[Materiaal uit een dataset]
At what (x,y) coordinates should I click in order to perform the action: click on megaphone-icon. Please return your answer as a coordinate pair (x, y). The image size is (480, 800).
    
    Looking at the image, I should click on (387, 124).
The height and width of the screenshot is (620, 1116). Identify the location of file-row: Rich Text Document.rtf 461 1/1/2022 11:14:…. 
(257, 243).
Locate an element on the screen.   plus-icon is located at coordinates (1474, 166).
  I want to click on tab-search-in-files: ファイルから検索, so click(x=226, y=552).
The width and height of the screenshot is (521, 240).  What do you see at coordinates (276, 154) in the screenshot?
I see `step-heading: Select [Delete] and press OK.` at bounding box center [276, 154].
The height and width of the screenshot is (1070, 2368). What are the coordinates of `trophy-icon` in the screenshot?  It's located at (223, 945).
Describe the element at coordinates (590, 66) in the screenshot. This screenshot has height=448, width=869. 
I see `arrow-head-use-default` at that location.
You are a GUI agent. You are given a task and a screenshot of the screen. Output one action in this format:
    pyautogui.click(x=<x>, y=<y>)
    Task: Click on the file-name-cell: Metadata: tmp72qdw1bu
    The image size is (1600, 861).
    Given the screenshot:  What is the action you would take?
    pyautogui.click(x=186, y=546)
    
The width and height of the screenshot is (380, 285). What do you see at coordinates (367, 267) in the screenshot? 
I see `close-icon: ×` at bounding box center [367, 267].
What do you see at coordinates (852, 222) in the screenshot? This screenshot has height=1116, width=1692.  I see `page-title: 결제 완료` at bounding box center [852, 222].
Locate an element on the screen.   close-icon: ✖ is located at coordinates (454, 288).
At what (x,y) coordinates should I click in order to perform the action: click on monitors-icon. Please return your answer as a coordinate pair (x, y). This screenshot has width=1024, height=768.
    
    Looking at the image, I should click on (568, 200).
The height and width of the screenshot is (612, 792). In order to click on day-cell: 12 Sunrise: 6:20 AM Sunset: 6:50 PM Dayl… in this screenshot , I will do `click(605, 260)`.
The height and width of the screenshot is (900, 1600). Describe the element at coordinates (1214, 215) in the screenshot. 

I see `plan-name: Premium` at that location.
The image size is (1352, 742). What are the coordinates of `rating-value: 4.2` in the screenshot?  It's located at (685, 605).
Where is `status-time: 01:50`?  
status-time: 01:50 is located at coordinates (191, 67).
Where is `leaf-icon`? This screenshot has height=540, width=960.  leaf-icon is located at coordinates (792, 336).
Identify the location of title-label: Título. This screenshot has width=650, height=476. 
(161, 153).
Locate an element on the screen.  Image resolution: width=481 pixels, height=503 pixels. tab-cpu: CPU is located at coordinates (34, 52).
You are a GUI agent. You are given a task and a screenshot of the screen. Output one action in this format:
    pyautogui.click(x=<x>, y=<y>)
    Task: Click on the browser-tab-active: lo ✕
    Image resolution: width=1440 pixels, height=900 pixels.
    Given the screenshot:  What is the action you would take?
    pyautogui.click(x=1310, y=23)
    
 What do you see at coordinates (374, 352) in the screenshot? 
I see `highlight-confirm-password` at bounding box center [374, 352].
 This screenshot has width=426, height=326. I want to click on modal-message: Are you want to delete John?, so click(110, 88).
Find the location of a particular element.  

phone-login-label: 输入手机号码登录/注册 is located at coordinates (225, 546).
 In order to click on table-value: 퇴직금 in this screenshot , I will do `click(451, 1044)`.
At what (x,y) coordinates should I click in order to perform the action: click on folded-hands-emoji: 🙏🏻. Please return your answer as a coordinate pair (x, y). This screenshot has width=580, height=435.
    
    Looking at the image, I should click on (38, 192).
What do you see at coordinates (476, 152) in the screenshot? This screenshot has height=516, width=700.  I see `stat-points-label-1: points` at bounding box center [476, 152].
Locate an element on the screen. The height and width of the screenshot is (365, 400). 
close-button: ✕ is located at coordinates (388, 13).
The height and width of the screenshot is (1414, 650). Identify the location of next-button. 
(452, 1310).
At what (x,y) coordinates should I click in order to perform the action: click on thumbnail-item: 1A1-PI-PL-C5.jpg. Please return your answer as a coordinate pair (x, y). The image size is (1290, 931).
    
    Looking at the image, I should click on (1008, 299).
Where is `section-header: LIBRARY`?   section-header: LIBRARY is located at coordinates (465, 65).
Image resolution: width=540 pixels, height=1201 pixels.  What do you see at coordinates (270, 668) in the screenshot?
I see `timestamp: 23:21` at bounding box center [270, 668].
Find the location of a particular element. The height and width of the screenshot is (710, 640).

Opdrachtvereisten: Geef alle regels van het bovenstaande materiaal weer als Markdown-tabel met de kolommen Nr en Regel, waarbij elke rij een rijnummer en één regel bevat. Laat lege regels weg.

Resultaat opdracht:
| Nr | Regel |
|---|---|
| 1 | At what (x,y) coordinates should I click in order to perform the action: click on megaphone-icon. Please return your answer as a coordinate pair (x, y). The image size is (480, 800). |
| 2 |     Looking at the image, I should click on (387, 124). |
| 3 | The height and width of the screenshot is (620, 1116). Identify the location of file-row: Rich Text Document.rtf 461 1/1/2022 11:14:….  |
| 4 | (257, 243). |
| 5 | Locate an element on the screen.   plus-icon is located at coordinates (1474, 166). |
| 6 |   I want to click on tab-search-in-files: ファイルから検索, so click(x=226, y=552). |
| 7 | The width and height of the screenshot is (521, 240).  What do you see at coordinates (276, 154) in the screenshot? |
| 8 | I see `step-heading: Select [Delete] and press OK.` at bounding box center [276, 154]. |
| 9 | The height and width of the screenshot is (1070, 2368). What are the coordinates of `trophy-icon` in the screenshot?  It's located at (223, 945). |
| 10 | Describe the element at coordinates (590, 66) in the screenshot. This screenshot has height=448, width=869.  |
| 11 | I see `arrow-head-use-default` at that location. |
| 12 | You are a GUI agent. You are given a task and a screenshot of the screen. Output one action in this format: |
| 13 |     pyautogui.click(x=<x>, y=<y>) |
| 14 |     Task: Click on the file-name-cell: Metadata: tmp72qdw1bu |
| 15 |     The image size is (1600, 861). |
| 16 |     Given the screenshot:  What is the action you would take? |
| 17 |     pyautogui.click(x=186, y=546) |
| 18 | The width and height of the screenshot is (380, 285). What do you see at coordinates (367, 267) in the screenshot?  |
| 19 | I see `close-icon: ×` at bounding box center [367, 267]. |
| 20 | What do you see at coordinates (852, 222) in the screenshot? This screenshot has height=1116, width=1692.  I see `page-title: 결제 완료` at bounding box center [852, 222]. |
| 21 | Locate an element on the screen.   close-icon: ✖ is located at coordinates (454, 288). |
| 22 | At what (x,y) coordinates should I click in order to perform the action: click on monitors-icon. Please return your answer as a coordinate pair (x, y). This screenshot has width=1024, height=768. |
| 23 |     Looking at the image, I should click on (568, 200). |
| 24 | The height and width of the screenshot is (612, 792). In order to click on day-cell: 12 Sunrise: 6:20 AM Sunset: 6:50 PM Dayl… in this screenshot , I will do `click(605, 260)`. |
| 25 | The height and width of the screenshot is (900, 1600). Describe the element at coordinates (1214, 215) in the screenshot.  |
| 26 | I see `plan-name: Premium` at that location. |
| 27 | The image size is (1352, 742). What are the coordinates of `rating-value: 4.2` in the screenshot?  It's located at (685, 605). |
| 28 | Where is `status-time: 01:50`?   |
| 29 | status-time: 01:50 is located at coordinates (191, 67). |
| 30 | Where is `leaf-icon`? This screenshot has height=540, width=960.  leaf-icon is located at coordinates (792, 336). |
| 31 | Identify the location of title-label: Título. This screenshot has width=650, height=476.  |
| 32 | (161, 153). |
| 33 | Locate an element on the screen.  Image resolution: width=481 pixels, height=503 pixels. tab-cpu: CPU is located at coordinates (34, 52). |
| 34 | You are a GUI agent. You are given a task and a screenshot of the screen. Output one action in this format: |
| 35 |     pyautogui.click(x=<x>, y=<y>) |
| 36 |     Task: Click on the browser-tab-active: lo ✕ |
| 37 |     Image resolution: width=1440 pixels, height=900 pixels. |
| 38 |     Given the screenshot:  What is the action you would take? |
| 39 |     pyautogui.click(x=1310, y=23) |
| 40 |  What do you see at coordinates (374, 352) in the screenshot?  |
| 41 | I see `highlight-confirm-password` at bounding box center [374, 352]. |
| 42 |  This screenshot has width=426, height=326. I want to click on modal-message: Are you want to delete John?, so click(110, 88). |
| 43 | Find the location of a particular element.   |
| 44 | phone-login-label: 输入手机号码登录/注册 is located at coordinates (225, 546). |
| 45 |  In order to click on table-value: 퇴직금 in this screenshot , I will do `click(451, 1044)`. |
| 46 | At what (x,y) coordinates should I click in order to perform the action: click on folded-hands-emoji: 🙏🏻. Please return your answer as a coordinate pair (x, y). This screenshot has width=580, height=435. |
| 47 |     Looking at the image, I should click on (38, 192). |
| 48 | What do you see at coordinates (476, 152) in the screenshot? This screenshot has height=516, width=700.  I see `stat-points-label-1: points` at bounding box center [476, 152]. |
| 49 | Locate an element on the screen. The height and width of the screenshot is (365, 400).  |
| 50 | close-button: ✕ is located at coordinates (388, 13). |
| 51 | The height and width of the screenshot is (1414, 650). Identify the location of next-button.  |
| 52 | (452, 1310). |
| 53 | At what (x,y) coordinates should I click in order to perform the action: click on thumbnail-item: 1A1-PI-PL-C5.jpg. Please return your answer as a coordinate pair (x, y). The image size is (1290, 931). |
| 54 |     Looking at the image, I should click on (1008, 299). |
| 55 | Where is `section-header: LIBRARY`?   section-header: LIBRARY is located at coordinates (465, 65). |
| 56 | Image resolution: width=540 pixels, height=1201 pixels.  What do you see at coordinates (270, 668) in the screenshot? |
| 57 | I see `timestamp: 23:21` at bounding box center [270, 668]. |
| 58 | Find the location of a particular element. The height and width of the screenshot is (710, 640). |